Over the past two decades, Saboya has also planted about 100 mahogany trees. The slow-growing tree is one of the most valuable in the Amazon forest, but is increasingly rare. Saboya, who is 64 years old, knows he may not live to harvest his trees, but sees them as money in the bank for his children and grandchildren.

Blame for Amazon deforestation sometimes falls on smallholders who clear small fields for crops, but “they are not the villains,” Sears said. And particularly today with low prices for agricultural products, farmers are seeing the value of fallow timber production on their landholdings. Most deforestation occurs along roads, where ranchers clear land for pasture, or in places where companies are establishing large oil palm plantations.

Smallholders are leery of planting all their fields with a single crop variety because pests or a drop in the market price could leave them without enough money to repay the loan they took out for planting.

By planting some corn, some cacao, and some bolaina, while maintaining some mature forest they buffer themselves against financial disaster. The resulting mosaic also provides environmental services, including biodiversity, forest corridors for wildlife and protection of water supplies, according to Pinedo-Vásquez, who also studies smallholder timber production.

One goal of CIFOR’s research is to understand what senior scientist Peter Cronkleton calls the “forest-farm interface” — the areas managed by smallholders in a cycle of crop fields, fallows and secondary forest.

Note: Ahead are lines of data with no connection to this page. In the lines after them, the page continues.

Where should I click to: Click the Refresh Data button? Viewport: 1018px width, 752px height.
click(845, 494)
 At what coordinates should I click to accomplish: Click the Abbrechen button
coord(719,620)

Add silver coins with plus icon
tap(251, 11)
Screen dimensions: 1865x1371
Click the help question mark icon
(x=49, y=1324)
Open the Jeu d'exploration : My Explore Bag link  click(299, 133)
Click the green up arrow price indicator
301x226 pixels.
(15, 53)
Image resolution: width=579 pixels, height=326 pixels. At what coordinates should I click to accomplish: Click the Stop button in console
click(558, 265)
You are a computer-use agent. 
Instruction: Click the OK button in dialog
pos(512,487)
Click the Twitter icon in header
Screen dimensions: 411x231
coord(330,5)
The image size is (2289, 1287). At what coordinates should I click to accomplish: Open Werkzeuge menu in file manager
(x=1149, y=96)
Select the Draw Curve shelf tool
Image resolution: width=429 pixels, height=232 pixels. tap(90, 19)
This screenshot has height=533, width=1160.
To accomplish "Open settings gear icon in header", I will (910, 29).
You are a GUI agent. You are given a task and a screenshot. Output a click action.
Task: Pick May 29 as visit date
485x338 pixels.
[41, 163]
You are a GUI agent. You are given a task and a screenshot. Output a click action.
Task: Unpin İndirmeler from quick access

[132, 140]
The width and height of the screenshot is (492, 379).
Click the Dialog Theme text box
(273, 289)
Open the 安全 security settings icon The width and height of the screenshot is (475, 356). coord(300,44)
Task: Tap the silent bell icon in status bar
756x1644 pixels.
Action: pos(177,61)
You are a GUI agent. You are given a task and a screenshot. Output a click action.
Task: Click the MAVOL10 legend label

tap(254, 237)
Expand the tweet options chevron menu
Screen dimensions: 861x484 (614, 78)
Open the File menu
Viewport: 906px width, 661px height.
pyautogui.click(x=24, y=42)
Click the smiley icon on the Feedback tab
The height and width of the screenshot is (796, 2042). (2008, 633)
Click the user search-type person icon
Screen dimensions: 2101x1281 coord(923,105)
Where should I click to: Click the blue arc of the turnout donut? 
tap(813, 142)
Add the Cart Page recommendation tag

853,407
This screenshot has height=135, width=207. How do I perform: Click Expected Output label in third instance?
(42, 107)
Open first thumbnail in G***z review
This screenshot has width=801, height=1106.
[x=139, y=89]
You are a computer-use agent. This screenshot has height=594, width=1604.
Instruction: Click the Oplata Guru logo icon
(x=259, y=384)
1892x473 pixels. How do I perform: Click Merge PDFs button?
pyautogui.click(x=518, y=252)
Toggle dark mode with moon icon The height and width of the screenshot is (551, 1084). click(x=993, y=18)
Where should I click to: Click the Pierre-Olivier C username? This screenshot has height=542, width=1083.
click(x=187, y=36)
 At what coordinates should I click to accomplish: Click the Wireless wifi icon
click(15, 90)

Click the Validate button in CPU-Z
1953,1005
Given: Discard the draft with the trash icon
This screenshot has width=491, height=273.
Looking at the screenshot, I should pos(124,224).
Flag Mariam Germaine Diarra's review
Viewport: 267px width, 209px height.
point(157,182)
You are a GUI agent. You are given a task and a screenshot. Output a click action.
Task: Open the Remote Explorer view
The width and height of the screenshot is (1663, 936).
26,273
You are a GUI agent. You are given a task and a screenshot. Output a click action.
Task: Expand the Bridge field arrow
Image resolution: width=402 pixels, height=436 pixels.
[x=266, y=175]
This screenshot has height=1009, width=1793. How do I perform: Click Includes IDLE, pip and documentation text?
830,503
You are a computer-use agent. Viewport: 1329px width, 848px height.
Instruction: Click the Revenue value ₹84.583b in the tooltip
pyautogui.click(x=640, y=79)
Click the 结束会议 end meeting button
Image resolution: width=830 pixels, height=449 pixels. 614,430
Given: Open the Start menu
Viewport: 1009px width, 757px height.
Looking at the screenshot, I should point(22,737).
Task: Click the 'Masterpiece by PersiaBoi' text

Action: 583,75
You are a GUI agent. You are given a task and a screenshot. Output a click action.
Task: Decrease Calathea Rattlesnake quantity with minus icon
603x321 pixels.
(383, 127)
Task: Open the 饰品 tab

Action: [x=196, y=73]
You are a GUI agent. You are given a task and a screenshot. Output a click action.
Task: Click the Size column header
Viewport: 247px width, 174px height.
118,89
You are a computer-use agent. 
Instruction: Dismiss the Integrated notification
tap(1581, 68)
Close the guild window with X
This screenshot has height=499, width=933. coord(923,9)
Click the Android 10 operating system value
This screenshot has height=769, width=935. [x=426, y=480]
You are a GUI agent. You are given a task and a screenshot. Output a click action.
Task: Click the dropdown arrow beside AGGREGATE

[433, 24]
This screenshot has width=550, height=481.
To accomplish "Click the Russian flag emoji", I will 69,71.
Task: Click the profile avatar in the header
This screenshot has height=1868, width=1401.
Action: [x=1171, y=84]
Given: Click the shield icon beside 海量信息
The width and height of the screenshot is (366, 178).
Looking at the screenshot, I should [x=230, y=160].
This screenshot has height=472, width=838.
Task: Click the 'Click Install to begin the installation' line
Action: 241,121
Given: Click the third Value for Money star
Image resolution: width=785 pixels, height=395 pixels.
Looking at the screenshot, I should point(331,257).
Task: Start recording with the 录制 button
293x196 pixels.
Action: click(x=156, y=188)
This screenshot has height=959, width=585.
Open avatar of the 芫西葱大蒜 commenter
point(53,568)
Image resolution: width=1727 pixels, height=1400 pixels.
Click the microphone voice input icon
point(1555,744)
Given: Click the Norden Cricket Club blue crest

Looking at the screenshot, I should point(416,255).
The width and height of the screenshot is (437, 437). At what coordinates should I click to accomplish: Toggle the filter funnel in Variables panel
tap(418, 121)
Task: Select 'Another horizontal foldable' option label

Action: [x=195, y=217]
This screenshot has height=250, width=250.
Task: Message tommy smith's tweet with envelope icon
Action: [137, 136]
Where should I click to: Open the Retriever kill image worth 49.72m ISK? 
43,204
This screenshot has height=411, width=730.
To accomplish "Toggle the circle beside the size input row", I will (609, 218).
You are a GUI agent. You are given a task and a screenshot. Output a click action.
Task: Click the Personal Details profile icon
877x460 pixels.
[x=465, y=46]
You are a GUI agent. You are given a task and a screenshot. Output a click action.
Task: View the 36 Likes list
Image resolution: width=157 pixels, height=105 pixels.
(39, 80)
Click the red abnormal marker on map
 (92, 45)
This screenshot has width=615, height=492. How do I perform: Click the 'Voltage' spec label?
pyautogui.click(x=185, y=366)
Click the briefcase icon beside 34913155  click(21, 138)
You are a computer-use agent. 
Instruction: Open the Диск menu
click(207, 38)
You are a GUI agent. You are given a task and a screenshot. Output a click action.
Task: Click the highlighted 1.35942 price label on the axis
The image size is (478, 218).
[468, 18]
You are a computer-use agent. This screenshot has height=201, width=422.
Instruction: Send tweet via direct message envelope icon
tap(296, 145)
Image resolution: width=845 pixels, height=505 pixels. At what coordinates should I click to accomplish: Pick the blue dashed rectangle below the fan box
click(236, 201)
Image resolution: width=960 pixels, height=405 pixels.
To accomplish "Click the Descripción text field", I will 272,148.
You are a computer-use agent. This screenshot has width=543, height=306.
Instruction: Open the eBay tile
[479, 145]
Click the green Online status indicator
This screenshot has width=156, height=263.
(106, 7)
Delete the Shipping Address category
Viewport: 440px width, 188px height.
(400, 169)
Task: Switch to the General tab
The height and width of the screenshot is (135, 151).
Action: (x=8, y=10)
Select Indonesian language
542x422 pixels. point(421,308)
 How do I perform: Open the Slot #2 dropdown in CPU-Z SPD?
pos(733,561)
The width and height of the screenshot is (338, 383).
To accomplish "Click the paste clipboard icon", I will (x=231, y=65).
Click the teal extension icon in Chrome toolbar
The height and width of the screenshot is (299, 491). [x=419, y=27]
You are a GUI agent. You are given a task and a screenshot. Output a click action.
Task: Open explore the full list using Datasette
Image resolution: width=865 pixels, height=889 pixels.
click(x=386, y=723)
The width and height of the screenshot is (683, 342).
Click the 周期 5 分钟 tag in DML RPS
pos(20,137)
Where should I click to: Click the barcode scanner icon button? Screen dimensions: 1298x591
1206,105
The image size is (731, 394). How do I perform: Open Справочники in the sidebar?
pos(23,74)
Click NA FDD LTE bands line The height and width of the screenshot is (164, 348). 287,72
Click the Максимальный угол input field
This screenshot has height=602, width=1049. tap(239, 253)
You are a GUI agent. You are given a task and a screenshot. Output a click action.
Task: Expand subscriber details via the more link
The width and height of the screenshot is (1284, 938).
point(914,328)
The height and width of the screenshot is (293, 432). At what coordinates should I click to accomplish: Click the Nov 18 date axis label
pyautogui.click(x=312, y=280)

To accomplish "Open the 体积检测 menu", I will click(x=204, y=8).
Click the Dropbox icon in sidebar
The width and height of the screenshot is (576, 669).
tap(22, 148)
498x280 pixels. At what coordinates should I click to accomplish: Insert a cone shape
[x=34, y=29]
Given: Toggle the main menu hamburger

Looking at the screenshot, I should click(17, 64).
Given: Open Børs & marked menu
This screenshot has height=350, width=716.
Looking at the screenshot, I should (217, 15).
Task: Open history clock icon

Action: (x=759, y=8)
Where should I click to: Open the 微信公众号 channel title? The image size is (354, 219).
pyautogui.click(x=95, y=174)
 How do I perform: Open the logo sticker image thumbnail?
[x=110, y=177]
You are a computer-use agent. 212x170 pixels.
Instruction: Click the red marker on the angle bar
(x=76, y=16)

“We are studying how these systems function and how many people they support. Besides commercial products, we need to understand what other services they provide to people living in the landscape,” Cronkleton said.

“With that information, we can open up a dialogue about how these smallholders should be supported and how policies could be adjusted to facilitate this type of production.”

This research is carried out by CIFOR as part of the CGIAR Research Program on Forests, Trees and Agroforestry and is supported by the U.S. Agency for International Development (USAID).